In an accompanying editorial comment, William C. Little, MD, and Barry A. Borlaug, MD,
noted that the delivery of oxygen to contracting
muscles is essential to perform aerobic exercise.4
Optimum oxygen delivery requires oxygenation
of the blood in the lungs, normal oxygen carrying capacity of the blood, adequate cardiac output
that is appropriately distributed to match regional
demands, and adequate tissue extraction of oxygen
from the blood. Normal adults can increase oxygen
consumption (Vo2) more than six-fold during
exercise by increasing cardiac output (because of a
faster heart rate and enhanced stroke volume) and
by augmenting oxygen extraction producing a fall
in mixed venous oxygen content, thereby increasing the difference between arterial and venous
oxygen content. Measuring Vo2 during exercise
provides a powerful method to objectively assess
the degree of functional limitation and prognosis
in patients with HFrEF. The study by Dhakal et al.
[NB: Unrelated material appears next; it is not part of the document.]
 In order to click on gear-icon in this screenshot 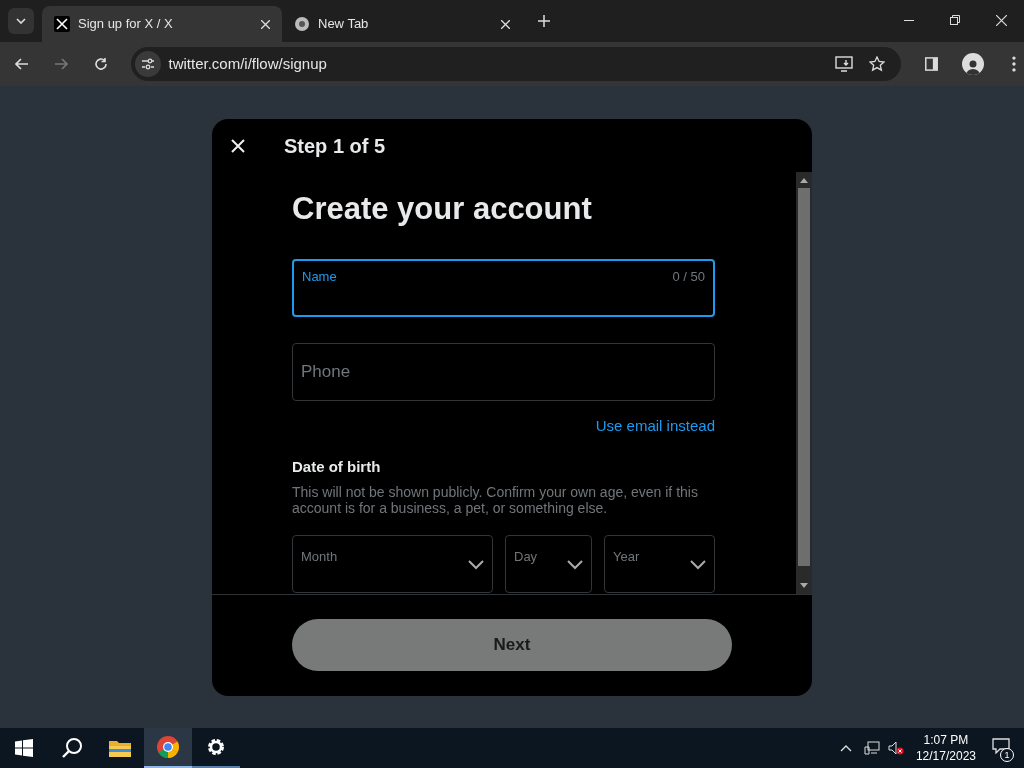, I will do `click(216, 747)`.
confirms that the cause of the reduction in peak
Vo2 in patients with HFpEF is predominantly (but
not exclusively) because of an inadequate increase
in cardiac output during exercise.
Thus, the evidence suggests that improving
abnormal O2 extraction—for example, through exercise—might be an important therapeutic target
in the notoriously difficult-to-treat patients with
HFpEF. And it seems exercise is the key; while
most studies have looked at aerobic exercise, resistance training as been evaluated, too, although
there is really not enough evidence available at the
present time to say one is superior to the other.
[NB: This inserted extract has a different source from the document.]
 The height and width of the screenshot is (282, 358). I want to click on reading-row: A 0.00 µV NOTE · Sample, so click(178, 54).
Little and Borlaug added, the data also suggest
other approaches to therapy: For example, “inorganic nitrates can improve vascular conductance
and oxygen delivery to skeletal muscle during
exercise. An alternative approach might be to
modify the allosteric regulation of hemoglobin
to allow for greater oxygen dissociation in the
muscle. In addition, training may enhance exercise
tolerance in HFpEF without producing an improvement in systolic or diastolic function. It may be
that exercise testing can be used to identify the
primary mechanisms of exercise intolerance in the
individual patient, potentially allowing for more
tailored therapies in HFpEF.”
Here is how Dr. Litwin interprets the data:
there are intrinsic abnormalities of skeletal
muscle structure, biochemistry and metabolism
in HFpEF. Exercise increases muscle oxygen
uptake, perhaps via mitochondrial biogenesis,
muscle fiber type, increased oxidative enzymes,
and increased capillary density.
Put another way, a heart-centric view has not
been helpful in the treatment of HFpEF, with failure
to benefit from angiotensin-converting enzyme inhibitors, angiotensin receptor blockers, aldosterone
antagonists, beta-blockers, digoxin, phosphodiesterase type 5 inhibitors, and nitrates. Therefore, when
considering HFpEF, think outside the heart. ■
REFERENCES:
1. Pandey A, Parashar A, Kumbhani DJ, et al. Circ Heart Fail.
2015;8:33-40.
2. Fujimoto N, Prasad A, Hastings JL, et al. Am Heart J.
2012;164:869-77.
3. Dhakal BP, Malhotra R, Murphy RM, et al. Circ Heart Fail.
2015;8:286-94.
4. Little WC, Borlaug BA. Circ Heart Fail. 2015;8:233-5.